> _TASK DETAILS_
Return each of the following lines that contains the string "agent", treating uppercase and lowercase letters as distinct.

> _RECORDS FOR THE EXERCISE_

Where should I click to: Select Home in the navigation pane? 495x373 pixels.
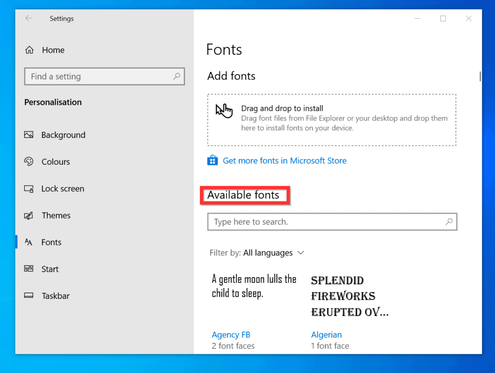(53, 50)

* * *

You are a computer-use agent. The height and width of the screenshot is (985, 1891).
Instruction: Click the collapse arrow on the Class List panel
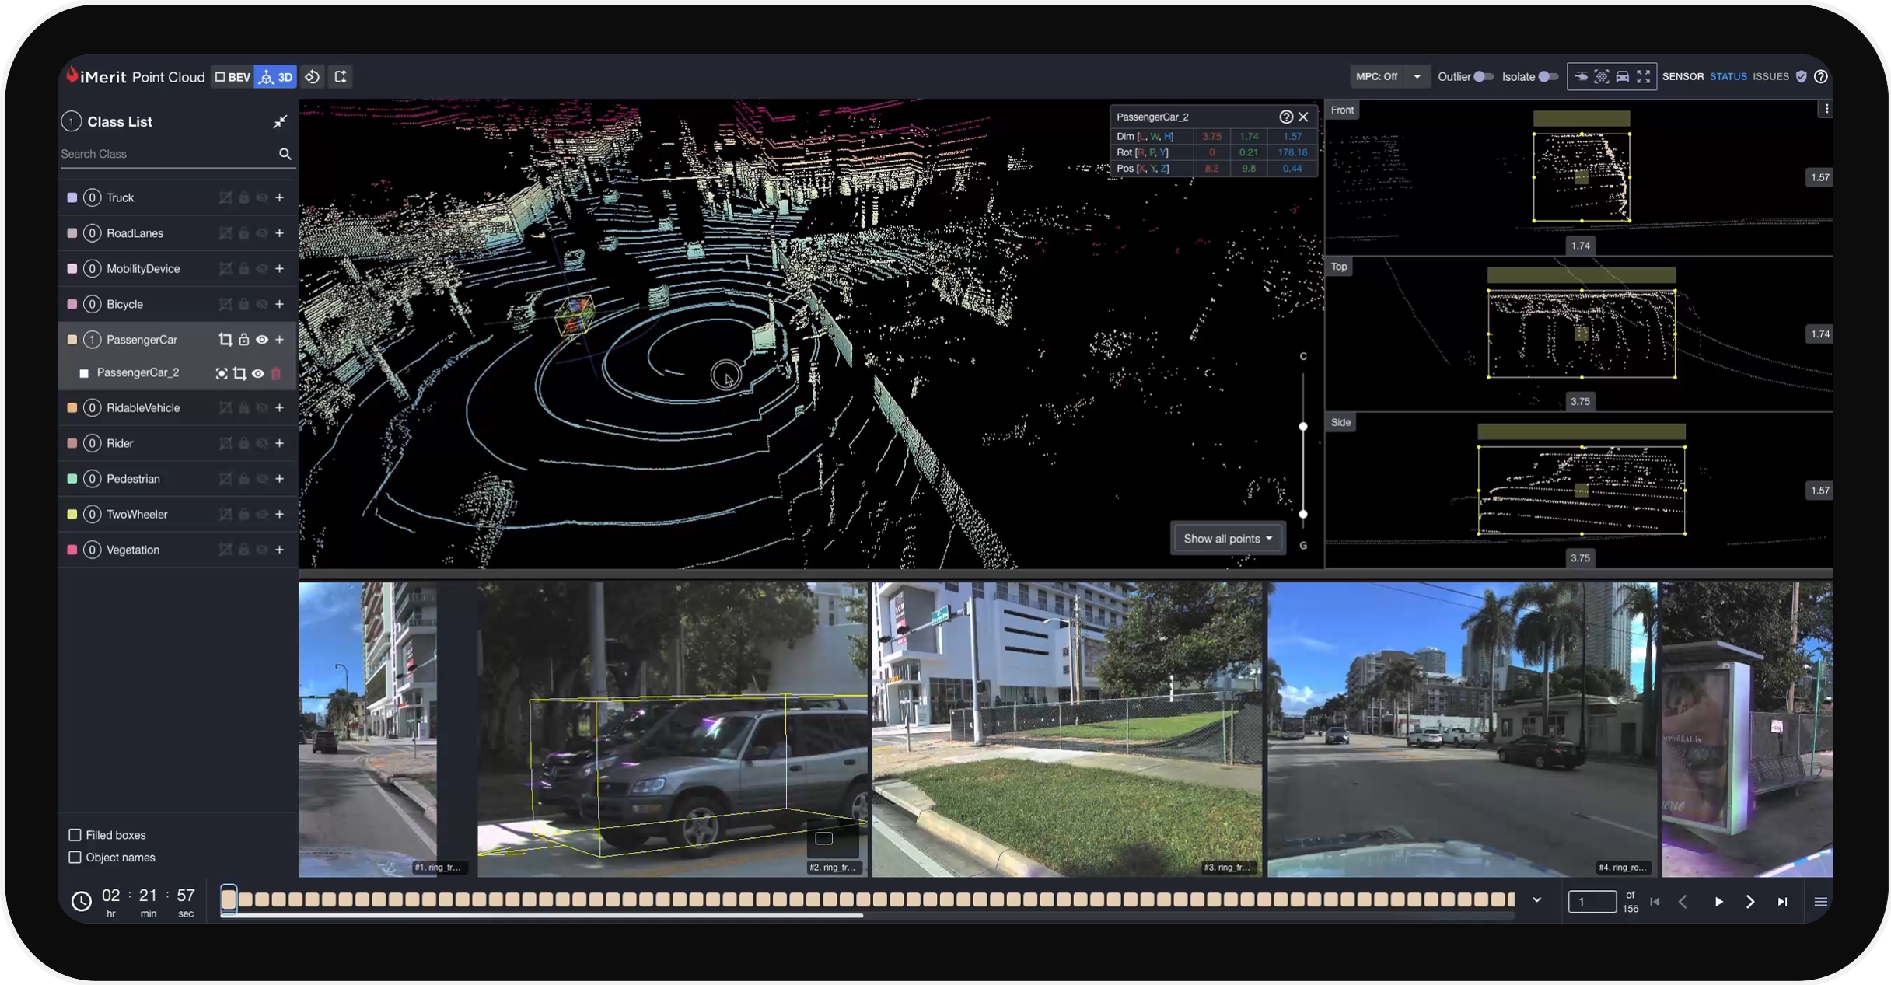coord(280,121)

> _WRITTEN ANSWER_
You are a computer-use agent. The height and width of the screenshot is (985, 1891).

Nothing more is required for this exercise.